Лошадь пьет, задумчиво роняя чистые капли. Иволга недалеко в лесу, как на флейте, выделывает хитрую фиоритуру.
– Ну, что же, распрягу. Пущай Рыжик отдохнет, да и я истомилась, парко.
Он глядит на черный загар исхудавших, втянувшихся щек, на потемневшие, сделавшиеся большими от синевы вокруг глаза.
– Подалась ты, касатка.
– Заездили, проклятые, вот до чего, мочи нету!.. Ни днем, ни ночью спокою не знаешь… Хочь бы кормили как следует, – все впроголодь… Эту неделю на косовице чисто руки отвалились. А воротишься домой, стряпать на всю артель…
Но голос у нее по-прежнему звонкий и веселый и живые глаза на рябом исхудалом лице, как будто она рассказывает не о непосильном, изнуряющем труде, а о чем-то веселом и радостном.
Старик вытаскивает и ставит позеленевший самовар. Самовар ставится раза три, четыре в год, по самым торжественным случаям.
Они сидят под старой ветлой. Гостеприимно и ласково шумит труба. Чуть шевелятся солнечные пятна. Гостья пьет девятую чашку, вытирает льющийся по раскрасневшемуся лицу пот, опрокидывает вверх дном и кладет сверху огрызок сахару. Но старик неотступно упрашивает, и она снова наливает, и снова льется пот по красному распаренному лицу.
– Так-тося, касатка, скажем, у иных-протчих плотины рвет, а то и мельницы сносит, а у меня стоит, как у Христа за пазухой. Бежит себе вода по желобку тихим манером, хочь тебе весна, хочь лето, хочь зима, все одно, потому вода родниковая, одинаково не боится там суши али морозов. Ну, в год мало-мало, бедно-бедно, а мер сто заработает, а то и полтораста, вот как перед господом.
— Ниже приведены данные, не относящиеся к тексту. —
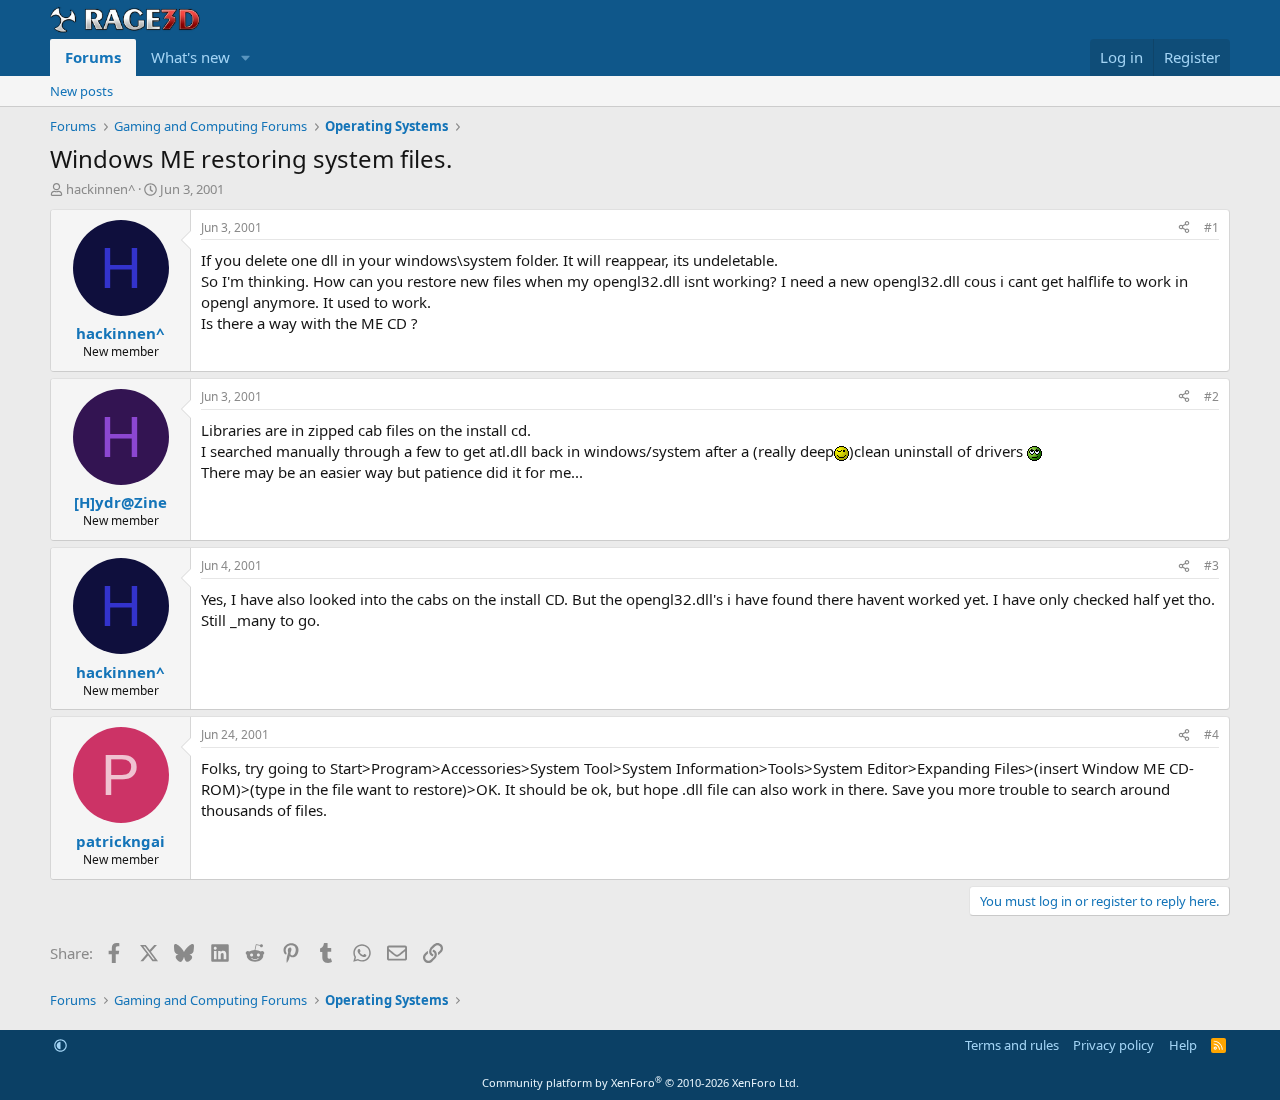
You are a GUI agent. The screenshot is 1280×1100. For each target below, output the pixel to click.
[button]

Что ж мне: сыт, одет, обут.
– Да, это действительно очень даже хорошо, ежели она рвать не может, потому и плотины у вас нет никакой, – и она громко откусывает сахар, – ну, только скучно у вас тут, песок да лес и боле ничего, человека не увидишь.
– Как скучно? По какому случаю скука? – Старик заволновался и высоко поднял седые изломанные брови. – Какая скука, ежели при деньгах… С деньгами, милая, не скучно, с деньгами, милая, везде весело. И помольщики завсегда бывают, – не тот, так другой приедет. Приедут и все расскажут и про деревню, а то и в городу, как дела идут, все тебе выложат, как на ладонке.
– У моего дяденьки на речке мельница стояла, так энто!..
– Скучно!.. Нет, вот скучно, как брюхо пустое, скучно, как живот подведет с голодухи… Вот погляжу я, ни в тебе, ни на тебе, ноги все полопались…
– А то не полопаются! Аж кровь… И по отаве, и по лесу, и по грязи – все босиком.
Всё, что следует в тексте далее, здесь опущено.